Cloud cover thin as muslin sheet; the woods are anything but gloomy. A small brown moth flutters purposefully past. The neighbor’s chainsaw.
Crystal clear and quiet, except for the methodical hammer-blows of a pileated woodpecker performing surgery on a tree afflicted with ants.
A thin spot in the clouds passing over the sun gives the tulip tree at the woods’ edge an aureole for its suddenly dramatic, upraised limbs.
Bright and still; the meadow glitters with frost. Behind the house, a deer sniffs then licks a fallen pear and turns away.
Overcast and cold with snow in the air and scattered notes from a traveling ensemble of flautists: a large V of tundra swans arrowing south.
Just as I come out, a doe and her grown fawn emerge from the lilac. We stand and stare at each other. I notice one of her ears has a crimp.
Branches clack like arrhythmic castanets in the high wind. A few sunlit snowflakes hurtle past, refugees from who knows what distant cloud.
Dark and rainy. A loud tapping from the far side of the cherry snag next to the porch where a downy woodpecker must’ve spent the night.
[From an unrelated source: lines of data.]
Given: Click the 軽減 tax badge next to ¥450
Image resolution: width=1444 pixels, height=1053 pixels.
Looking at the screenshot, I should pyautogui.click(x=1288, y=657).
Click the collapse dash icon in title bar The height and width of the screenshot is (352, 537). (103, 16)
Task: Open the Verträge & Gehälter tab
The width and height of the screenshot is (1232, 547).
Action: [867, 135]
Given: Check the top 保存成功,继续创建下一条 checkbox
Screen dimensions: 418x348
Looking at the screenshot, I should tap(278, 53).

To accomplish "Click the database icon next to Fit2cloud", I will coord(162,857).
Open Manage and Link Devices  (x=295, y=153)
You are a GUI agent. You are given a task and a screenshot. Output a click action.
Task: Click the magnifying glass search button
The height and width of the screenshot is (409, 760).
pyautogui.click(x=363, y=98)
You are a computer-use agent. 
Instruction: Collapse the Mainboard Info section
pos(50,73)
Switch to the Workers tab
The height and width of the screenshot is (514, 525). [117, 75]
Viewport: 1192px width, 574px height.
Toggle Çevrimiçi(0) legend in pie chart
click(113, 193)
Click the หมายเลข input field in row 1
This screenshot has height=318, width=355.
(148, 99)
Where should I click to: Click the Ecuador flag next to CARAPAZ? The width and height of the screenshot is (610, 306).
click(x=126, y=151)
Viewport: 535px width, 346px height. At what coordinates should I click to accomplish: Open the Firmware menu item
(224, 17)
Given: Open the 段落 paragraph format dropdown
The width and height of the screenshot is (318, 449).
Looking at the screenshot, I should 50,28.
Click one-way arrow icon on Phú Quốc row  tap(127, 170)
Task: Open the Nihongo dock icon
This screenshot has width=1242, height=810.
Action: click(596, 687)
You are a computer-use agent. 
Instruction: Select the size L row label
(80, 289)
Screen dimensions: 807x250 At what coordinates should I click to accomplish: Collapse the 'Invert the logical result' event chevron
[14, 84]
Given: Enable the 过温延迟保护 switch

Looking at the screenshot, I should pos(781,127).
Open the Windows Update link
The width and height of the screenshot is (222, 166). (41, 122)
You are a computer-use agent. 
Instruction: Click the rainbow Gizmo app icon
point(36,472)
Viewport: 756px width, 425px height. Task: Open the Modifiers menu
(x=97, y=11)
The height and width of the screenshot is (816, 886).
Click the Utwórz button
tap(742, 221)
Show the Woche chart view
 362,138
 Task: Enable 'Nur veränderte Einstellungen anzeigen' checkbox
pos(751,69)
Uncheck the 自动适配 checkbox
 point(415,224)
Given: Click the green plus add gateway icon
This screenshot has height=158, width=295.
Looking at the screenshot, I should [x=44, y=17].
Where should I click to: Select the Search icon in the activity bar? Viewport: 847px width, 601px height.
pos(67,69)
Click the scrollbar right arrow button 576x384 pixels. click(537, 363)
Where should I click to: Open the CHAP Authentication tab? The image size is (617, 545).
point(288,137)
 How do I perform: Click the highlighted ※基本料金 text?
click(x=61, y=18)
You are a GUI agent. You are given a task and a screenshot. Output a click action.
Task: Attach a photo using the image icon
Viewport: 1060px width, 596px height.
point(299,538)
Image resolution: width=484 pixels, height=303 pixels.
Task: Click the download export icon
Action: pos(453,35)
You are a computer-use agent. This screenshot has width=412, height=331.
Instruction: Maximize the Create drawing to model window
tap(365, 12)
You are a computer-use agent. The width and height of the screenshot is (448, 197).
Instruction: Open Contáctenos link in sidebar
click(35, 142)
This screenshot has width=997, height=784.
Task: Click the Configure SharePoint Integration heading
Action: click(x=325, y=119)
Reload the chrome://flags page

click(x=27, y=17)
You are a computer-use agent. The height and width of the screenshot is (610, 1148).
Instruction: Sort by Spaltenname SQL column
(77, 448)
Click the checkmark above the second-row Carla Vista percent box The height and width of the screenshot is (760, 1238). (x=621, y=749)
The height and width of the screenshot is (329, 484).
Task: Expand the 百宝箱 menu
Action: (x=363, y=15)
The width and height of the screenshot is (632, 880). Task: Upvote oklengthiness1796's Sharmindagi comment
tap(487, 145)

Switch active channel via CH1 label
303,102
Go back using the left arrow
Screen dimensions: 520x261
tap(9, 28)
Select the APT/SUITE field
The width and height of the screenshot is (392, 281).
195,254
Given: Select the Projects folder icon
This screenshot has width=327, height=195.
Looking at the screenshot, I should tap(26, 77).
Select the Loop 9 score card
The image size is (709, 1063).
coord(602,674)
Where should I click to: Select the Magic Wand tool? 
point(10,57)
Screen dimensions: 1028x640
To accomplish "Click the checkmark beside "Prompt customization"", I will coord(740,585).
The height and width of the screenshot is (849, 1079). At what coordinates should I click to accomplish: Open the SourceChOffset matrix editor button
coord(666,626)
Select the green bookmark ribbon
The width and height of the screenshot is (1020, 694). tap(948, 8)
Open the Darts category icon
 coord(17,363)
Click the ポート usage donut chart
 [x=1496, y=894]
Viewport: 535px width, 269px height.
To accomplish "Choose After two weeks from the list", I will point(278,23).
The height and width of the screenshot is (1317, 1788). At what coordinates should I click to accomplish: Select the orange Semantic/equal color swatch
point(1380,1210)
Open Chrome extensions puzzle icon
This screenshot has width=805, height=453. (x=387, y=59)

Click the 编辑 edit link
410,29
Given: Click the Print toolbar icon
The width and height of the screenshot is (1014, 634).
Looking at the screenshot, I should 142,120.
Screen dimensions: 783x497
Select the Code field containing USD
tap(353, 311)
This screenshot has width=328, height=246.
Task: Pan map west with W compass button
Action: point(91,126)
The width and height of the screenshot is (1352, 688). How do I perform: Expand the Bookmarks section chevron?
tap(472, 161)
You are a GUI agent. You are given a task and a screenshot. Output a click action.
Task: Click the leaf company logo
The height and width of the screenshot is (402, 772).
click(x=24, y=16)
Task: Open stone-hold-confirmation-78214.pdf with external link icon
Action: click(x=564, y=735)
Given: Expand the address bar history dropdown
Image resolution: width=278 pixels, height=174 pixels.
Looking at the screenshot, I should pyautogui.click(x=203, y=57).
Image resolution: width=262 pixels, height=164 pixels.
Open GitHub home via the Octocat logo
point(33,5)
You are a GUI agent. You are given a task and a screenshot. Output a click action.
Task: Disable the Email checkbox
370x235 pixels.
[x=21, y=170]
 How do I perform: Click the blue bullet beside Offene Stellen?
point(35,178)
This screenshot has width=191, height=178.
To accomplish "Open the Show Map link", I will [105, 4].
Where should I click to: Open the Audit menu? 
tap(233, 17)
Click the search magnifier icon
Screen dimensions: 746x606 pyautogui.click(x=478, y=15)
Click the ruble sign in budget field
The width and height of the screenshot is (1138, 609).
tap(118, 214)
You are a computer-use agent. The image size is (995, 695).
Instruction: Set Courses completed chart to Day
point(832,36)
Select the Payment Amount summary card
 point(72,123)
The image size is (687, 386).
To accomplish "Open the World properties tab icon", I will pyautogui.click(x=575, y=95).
Cold and gray. Two doves sit motionless in a tall locust. A pileated woodpecker skulks through the woods, silent save for its wingbeats.
Bright and breezy. A small black wasp lands on the porch floor, its antennae held together except at the tips, like a forked tongue.
To the east, an agitated crow. Over by the cattails, an anxious wren. And behind me under the house, a groundhog bumps and scrapes.